# Your task
An exact copy of the entries, with every picture omitted, is what is needed here.

# Material to process
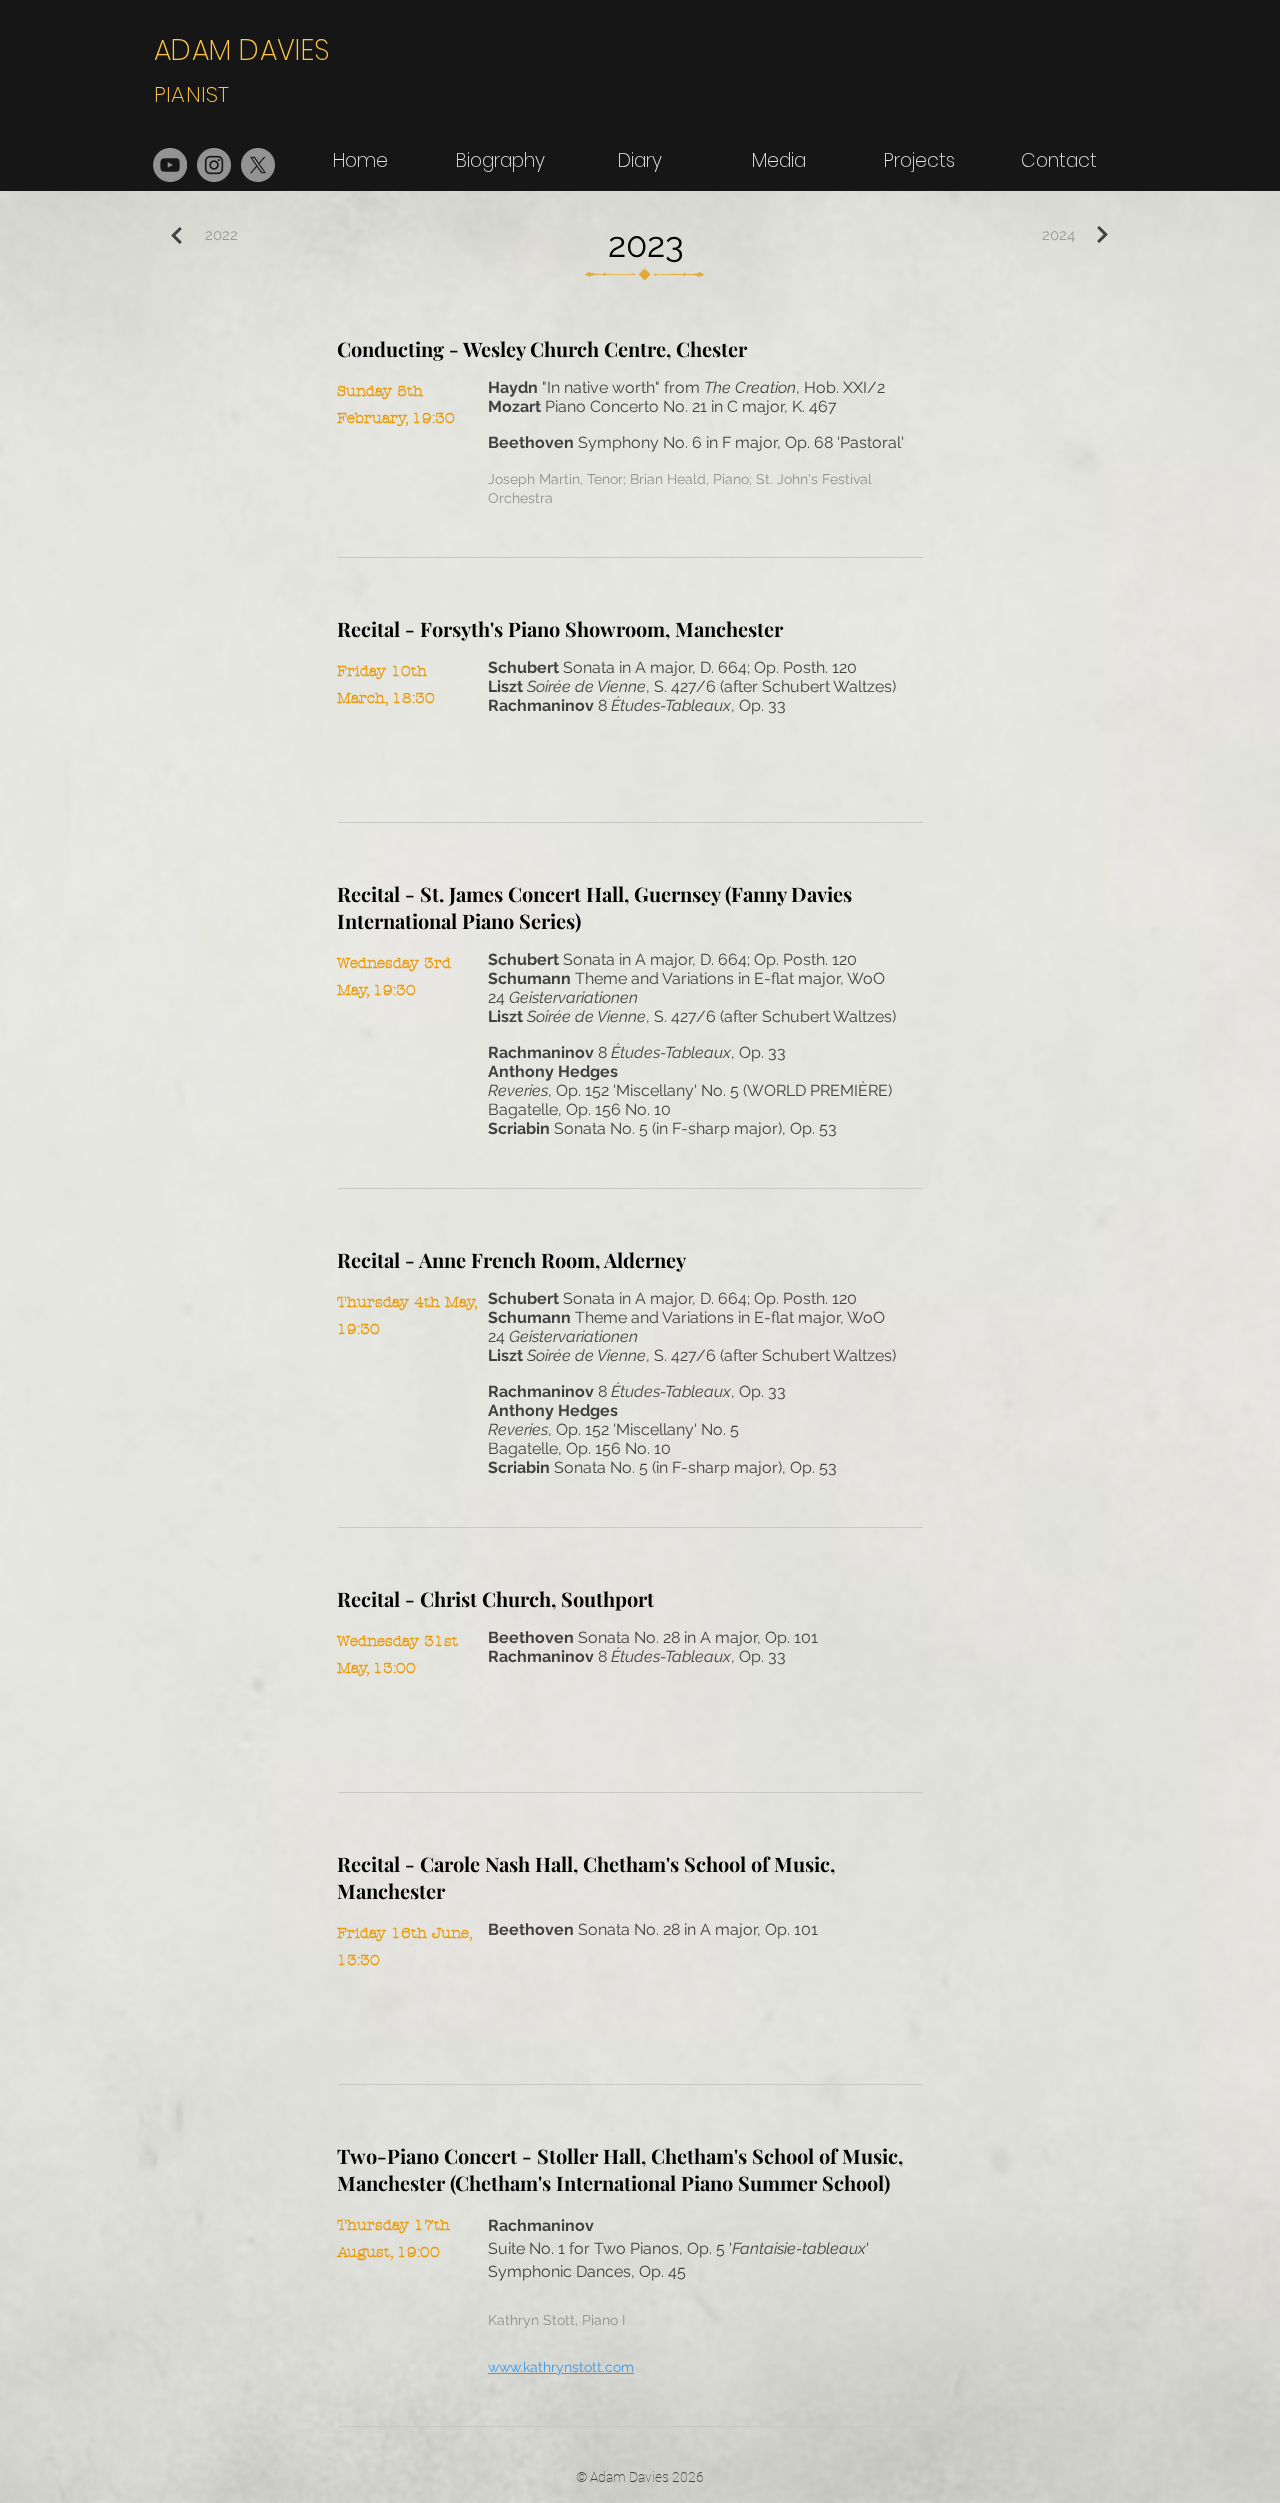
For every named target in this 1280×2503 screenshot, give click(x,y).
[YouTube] (170, 165)
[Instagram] (214, 165)
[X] (258, 165)
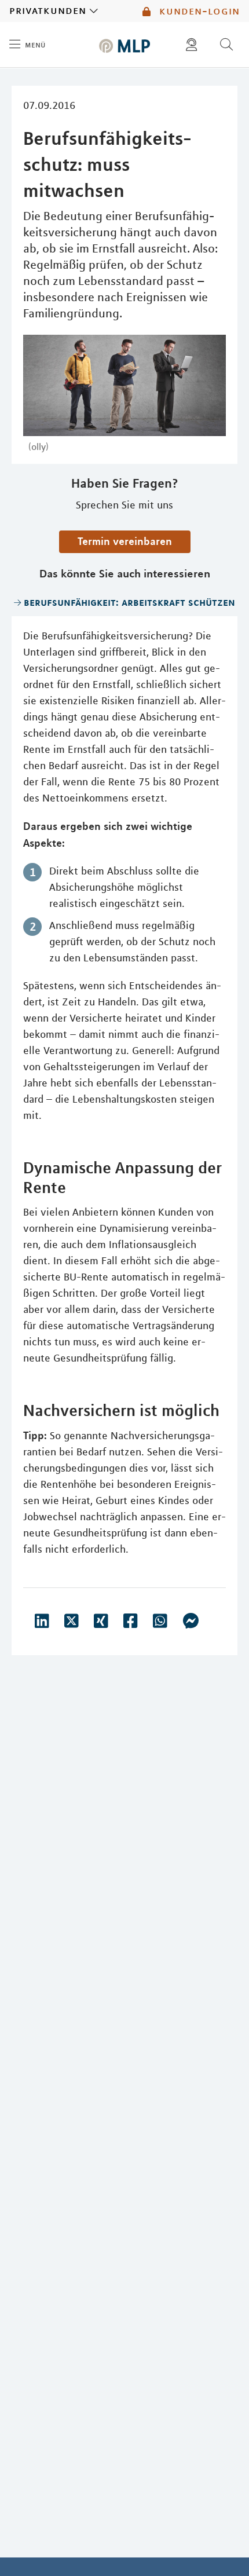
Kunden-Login (198, 11)
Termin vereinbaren (125, 541)
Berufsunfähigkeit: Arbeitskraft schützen (129, 601)
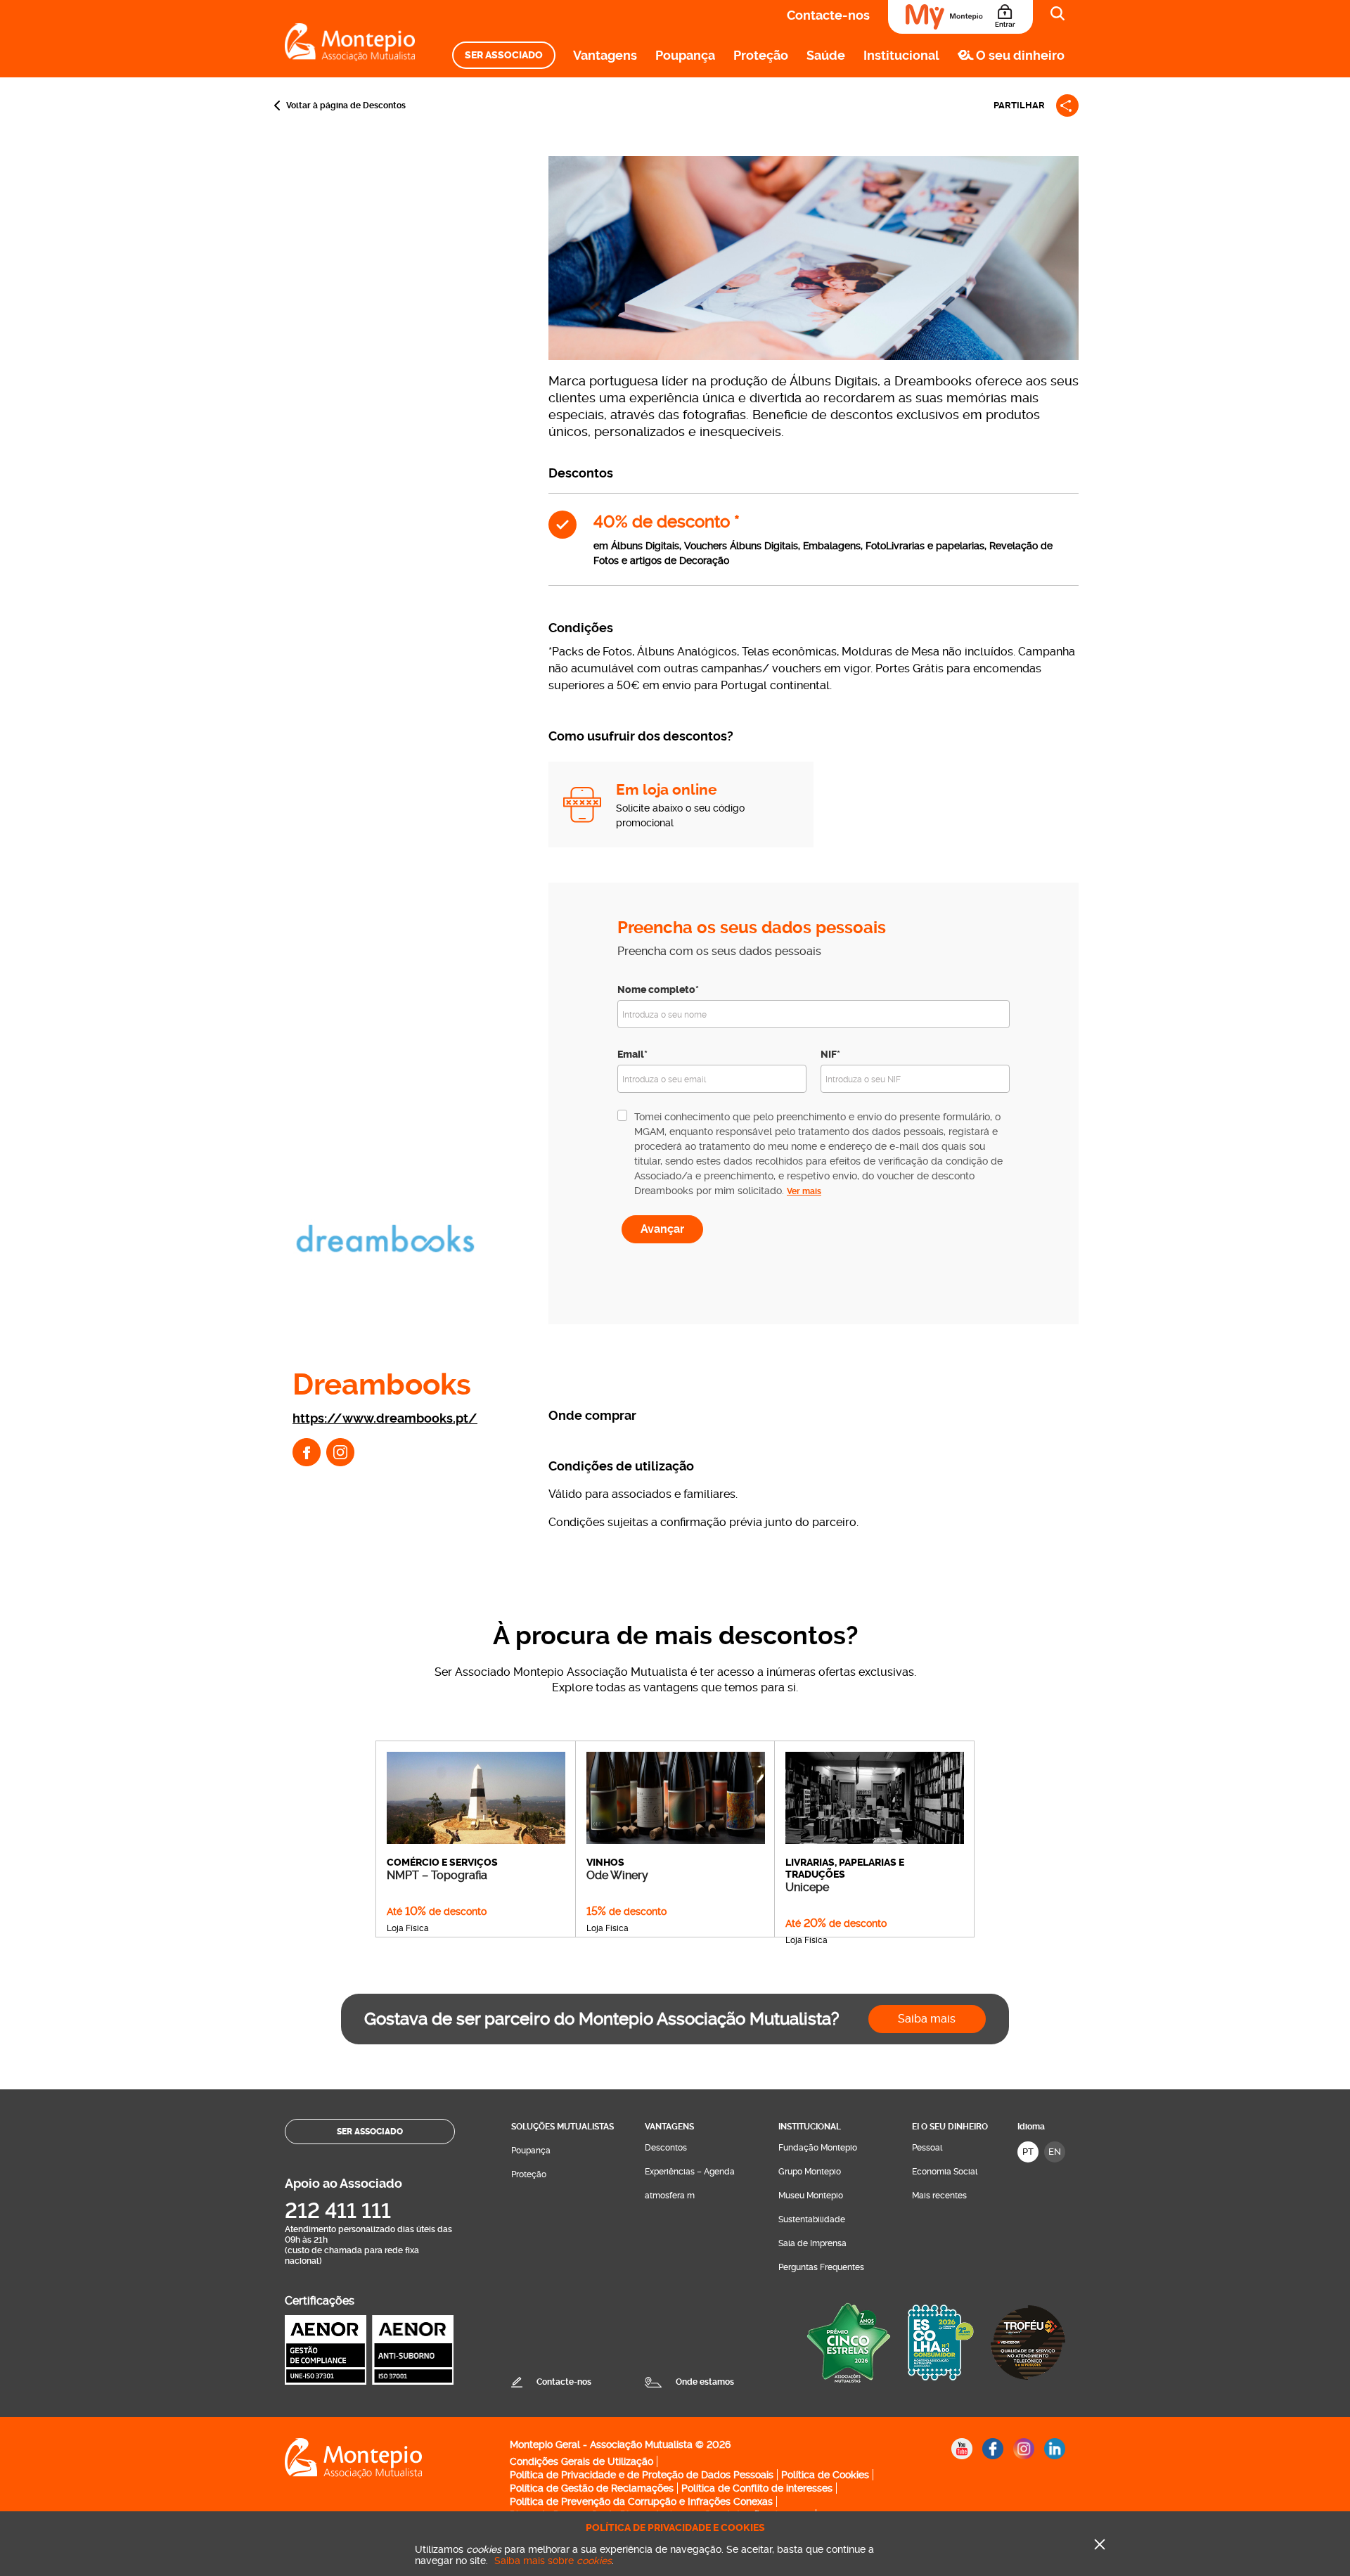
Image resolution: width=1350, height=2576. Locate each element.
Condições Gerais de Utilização (581, 2461)
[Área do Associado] (960, 17)
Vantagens (605, 55)
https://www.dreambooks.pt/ (384, 1418)
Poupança (685, 55)
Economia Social (944, 2172)
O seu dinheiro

# Answer box
For every named target in this 1280×2503 screenshot, give click(x,y).
[YouTube] (170, 165)
[Instagram] (214, 165)
[X] (258, 165)
Kunden-Login (198, 11)
Termin vereinbaren (125, 541)
Berufsunfähigkeit: Arbeitskraft schützen (129, 601)
Image resolution: width=1350, height=2576. Locate each element.
Condições Gerais de Utilização (581, 2461)
[Área do Associado] (960, 17)
Vantagens (605, 55)
https://www.dreambooks.pt/ (384, 1418)
Poupança (685, 55)
Economia Social (944, 2172)
O seu dinheiro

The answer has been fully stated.